How to manage those random thoughts for peace of mind

How to manage those random thoughts for peace of mind

Are you a passive receiver of all your crazy thoughts? Did you know that 90% of the thoughts that come into your head are just ‘noise’ – random nonsense? They aren’t useful, helpful or productive. So, do you want to be someone who passively receives all these crazy thoughts and whose life is affected negatively by taking notice of them? The trick is to be selective about the thoughts you choose to focus on!

I have a few strategies to help you to become a better, more efficient ‘thought manager’. It is possible to see your thoughts as mental ‘nudges’ that come to you regularly that should not be focused on. Either because they are not true or because there is no evidence for you to pay any attention to them. Thoughts like “You can’t do that” or “You are too old for that, too incompetent etc for that”. Ignore them…

These thoughts are created from early experiences. Often from childhood when we feel helpless and are dependant. Now as adults, we have far more power and autonomy and we need to learn not to listen to the fears and self doubt that plague us. These types of thoughts are known as self limiting beliefs and they are not helpful yet most of us (if not all of us) still tend to listen and believe our thoughts. Our thoughts are not facts, they are NOT true representations of reality therefore we need to keep our mental filter on and dismiss the unhelpful thoughts. I am going to give you some clear examples of the types of thoughts that we all think but that we have no evidence for. Therefore – we must learn to dismiss these thoughts and not pay them attention. Acknowledge that they are there – they will come, you cannot stop that but you can say to yourself “there I go again, stop it..I am listening to silly nonsense thoughts where there is no evidence” and then purposefully focus elsewhere. Without trying there will be another bunch of nonsense thoughts to replace the first lot.
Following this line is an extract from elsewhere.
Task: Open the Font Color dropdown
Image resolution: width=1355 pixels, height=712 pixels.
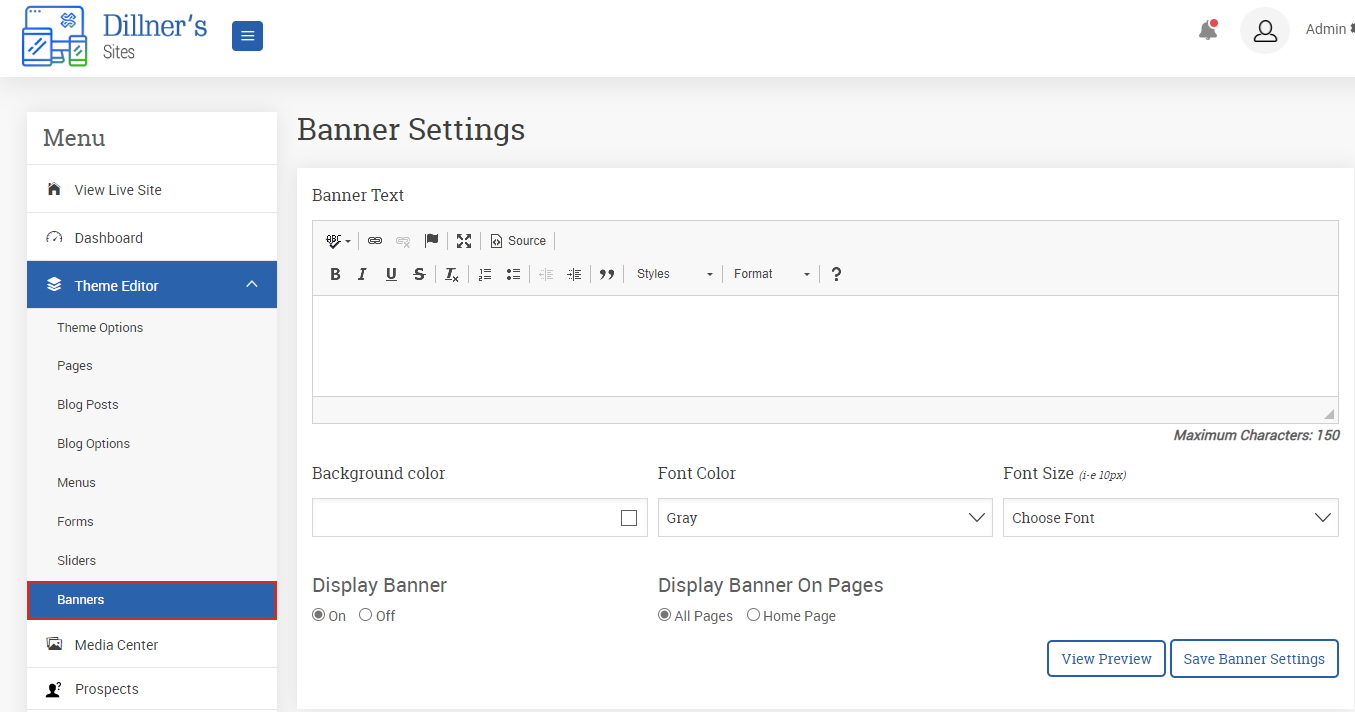Action: pyautogui.click(x=825, y=518)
No one is ever short of nonsense noisy thoughts. We all live with a noisy mind but learning to calm that mind an manage the thoughts is a mental skill that can lead to more peace of mind. I know this as I am living proof of this!

Unhelpful thoughts you need to dismiss and not pay attention to:

Making assumptions – we often ‘mind read’ assuming we know what someone else is thinking eg. That person was unfriendly this morning, they must be annoyed at me.

Catastrophising – imagining worst case scenarios that may never happy. Don’t do it, You don;t know for sure and you are just making yourself miserable by believing these thoughts.

Black and white thinking – this is when you narrow the options and see life as one thing or the other. Think about it – there are so many nuances and exceptions to the rule in this world – black and white thinking is unrealistic and too limiting. There may be good and bad but there are many shades inbetween. No one is all bad or always lazy etc

Negative mental filter – do you focus on what is wrong rather than adopting a balanced view of the world? Force yourself to look for the good too. What is going well?? You will find there is something but you need to look for it at times as we tend to default to the negative.

Compare and despair – do you compare yourself to others in a negative way? You don’t have all the info, you don’t know what is really going on for others so try not to do this.

 

For more examples of unhelpful thinking styles – go to this website:  get self help

 

What you can do to manage your thoughts more effectively:

Remind yourself that your thoughts are not facts, you don’t have to believe every thought you think.

Learn to dismiss unhelpful thoughts. Another one wil be along soon. When I catch myself mind reading, catastophising etc, I literally say to myself; “Stop it” this isn’t helping you.” Then I ask myself, “Is there another way to look at this that helps me to feel less upset?”. You will find there is always another way to look at something.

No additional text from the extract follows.